🤖 AI Summary
Existing web automation methods neglect historical page states, relying solely on the current state, past actions, and natural language instructions—leading to sparse information encoding and insufficient utilization of historical context under long-sequence inputs. To address this, we propose a historical state compression mechanism that systematically models and compresses verbose historical page states into fixed-length, task-relevant representations, integrated within a language model–based architecture. Our approach employs attention mechanisms to dynamically prioritize task-critical features from compressed histories. We evaluate the method on the Mind2Web and WebLINX benchmarks. Compared to a baseline omitting historical states, our method achieves absolute accuracy improvements of 1.2–5.4 percentage points across multiple metrics, demonstrating substantially enhanced cross-step contextual modeling capability.
📝 Abstract
Language models have led to a leap forward in web automation. The current web automation approaches take the current web state, history actions, and language instruction as inputs to predict the next action, overlooking the importance of history states.

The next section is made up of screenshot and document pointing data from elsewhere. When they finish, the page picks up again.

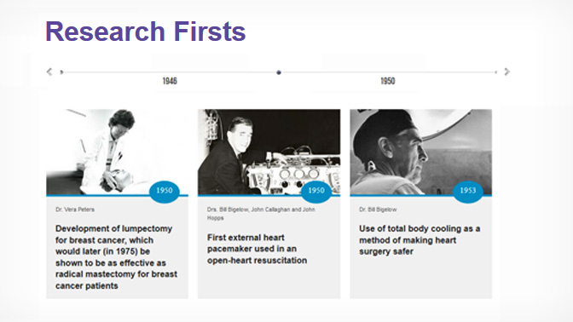Open the Dr. Vera Peters photo

(118, 152)
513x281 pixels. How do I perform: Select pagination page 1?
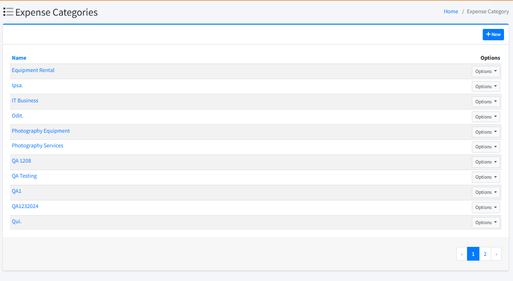point(473,254)
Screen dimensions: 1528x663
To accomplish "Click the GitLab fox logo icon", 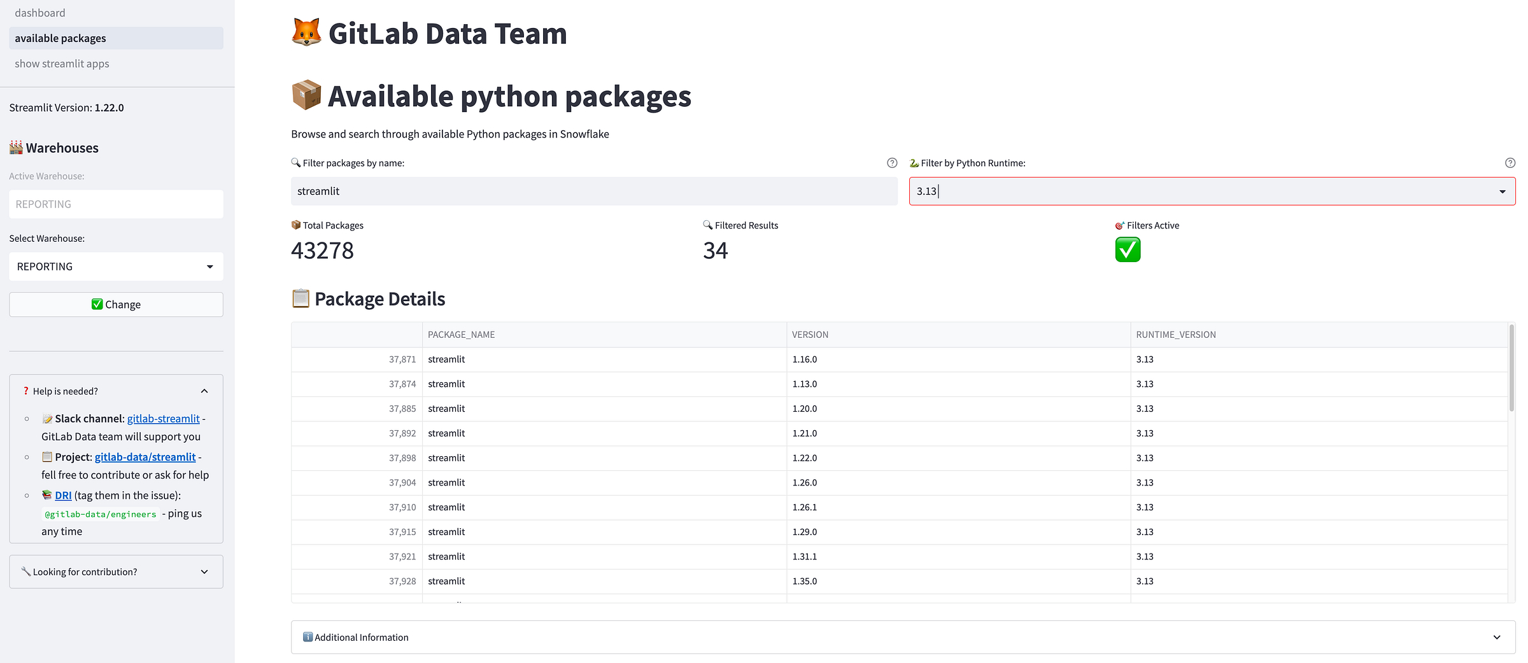I will [306, 32].
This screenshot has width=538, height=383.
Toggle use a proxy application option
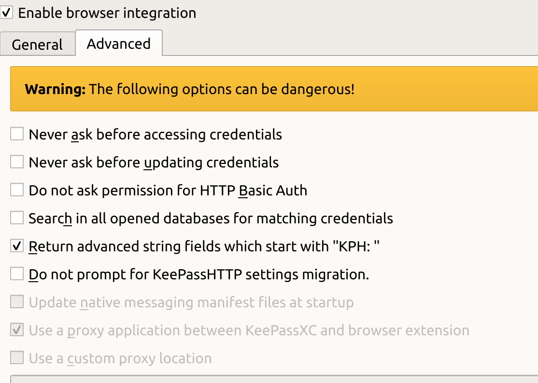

However, the highly verbose nature of web page states can result in long input sequences and sparse information, hampering the effective utilization of history states. In this paper, we propose a novel web history compressor approach to turbocharge web automation using history states. Our approach employs a history compressor module that distills the most task-relevant information from each history state into a fixed-length short representation, mitigating the challenges posed by the highly verbose history states. Experiments are conducted on the Mind2Web and WebLINX datasets to evaluate the effectiveness of our approach. Results show that our approach obtains 1.2-5.4% absolute accuracy improvements compared to the baseline approach without history inputs.